Well, this is certainly an interesting development.

One of the many parents who is angered by the unilateral decision of Superintendent Hatrick to remove And Tango Makes Three from Loudoun County elementary school libraries has just pointed out to me that the written policy was not followed after all.

According to that written policy, Procedure for Review of Challenged Materials, under § 5-7, D:

1. Either parent of a child enrolled in Loudoun County Schools may state an objection to and request a review of a material or materials used in the instruction of that child or accessible to that child.

2. Requests for review of materials shall be in writing and objections shall be specific as to the materials and reason(s) for the objections.

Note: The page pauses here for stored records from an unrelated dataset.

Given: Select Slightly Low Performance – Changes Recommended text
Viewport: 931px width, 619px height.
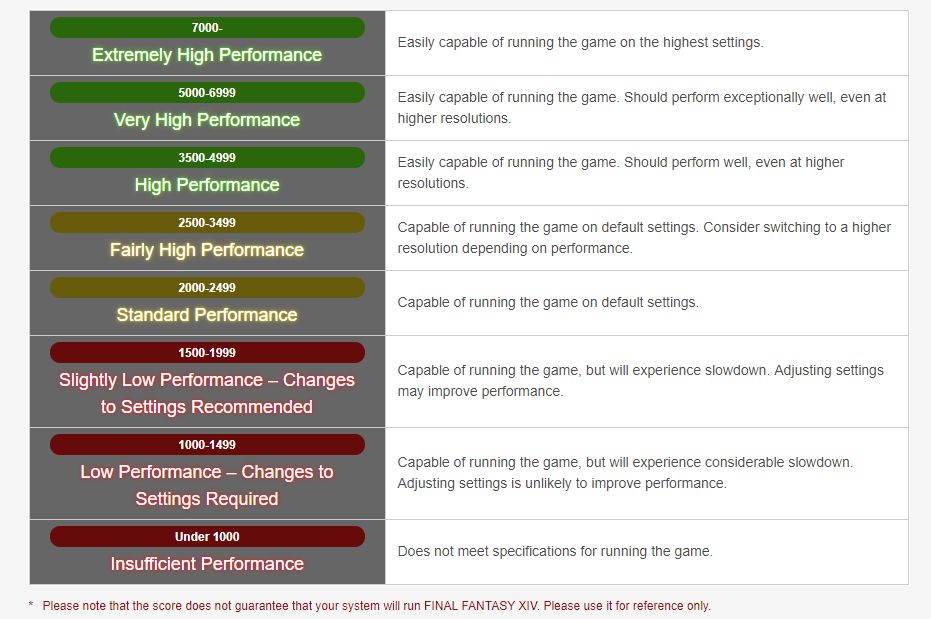Looking at the screenshot, I should click(x=207, y=393).
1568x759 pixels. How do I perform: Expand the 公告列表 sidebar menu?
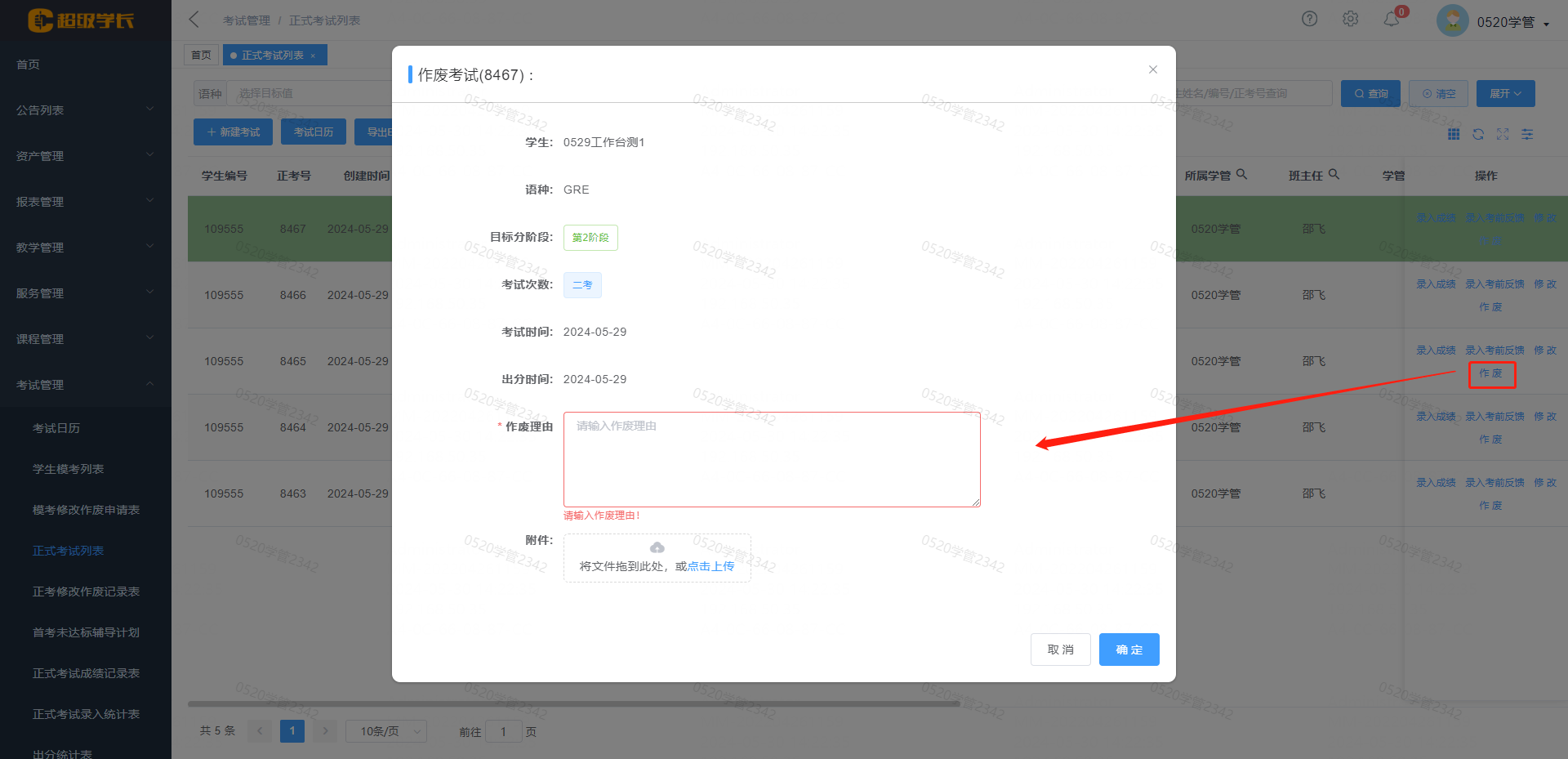pyautogui.click(x=85, y=109)
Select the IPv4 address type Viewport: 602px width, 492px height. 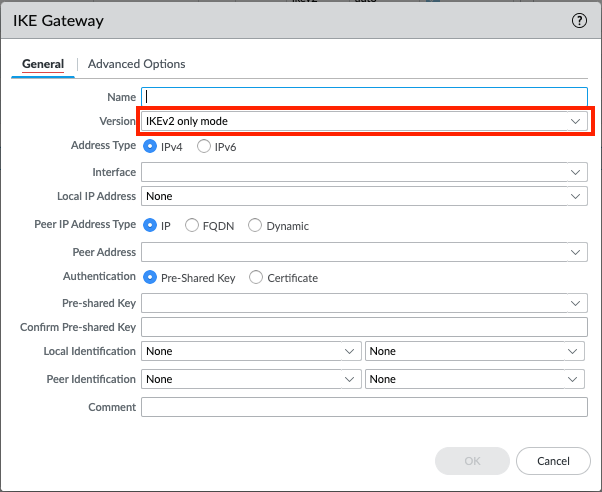[x=152, y=147]

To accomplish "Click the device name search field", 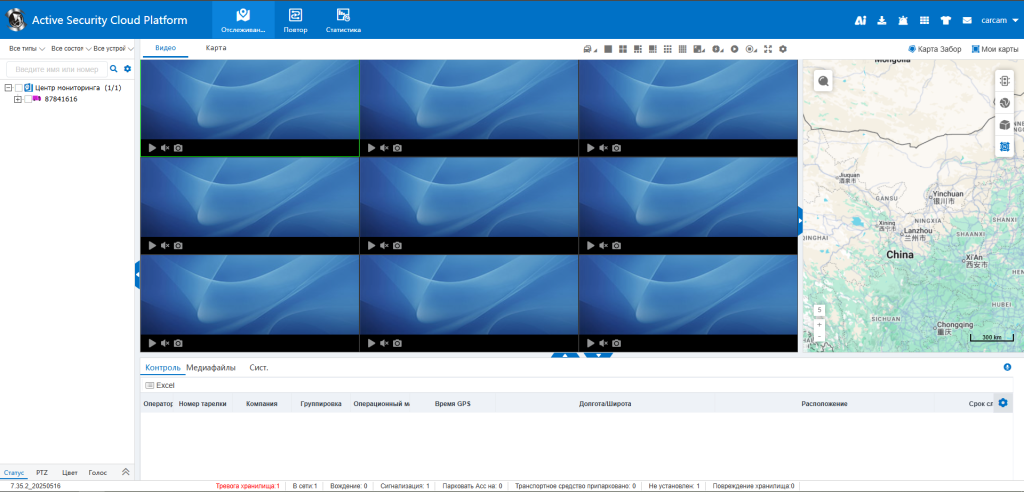I will click(58, 69).
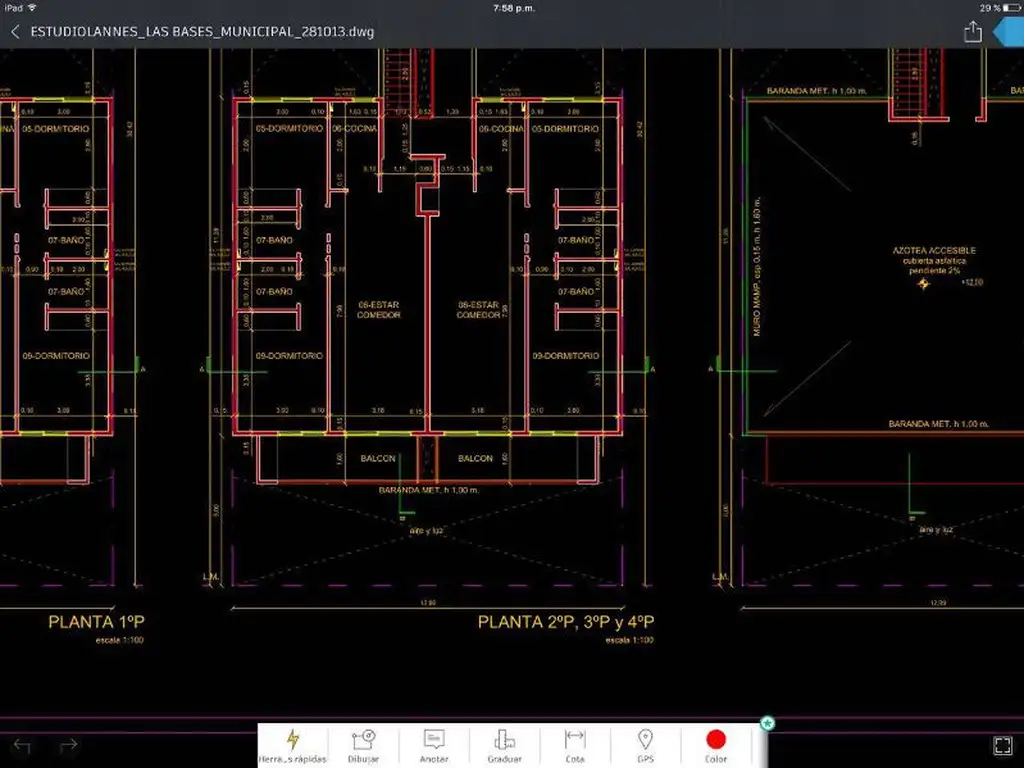Open the red Color picker
This screenshot has width=1024, height=768.
[x=716, y=745]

3. Requests for review shall be made to the principal of the school the child attends. The principal shall appoint a committee of appropriate personnel to review the material and make a recommendation on the disposition of the complaint.

This was done properly (assuming of course, that the complainant’s child actually attends Sugarland Elementary); see the Request for reconsideration of instructional materials, dated May 28, 2007.

4. The principal shall notify the parent who requested review of his/her decision in writing within fifteen school days of receipt of the written request.

This was done properly; see the review committee report, dated June 6, 2007, and letter to the complainant, dated June 12, 2007.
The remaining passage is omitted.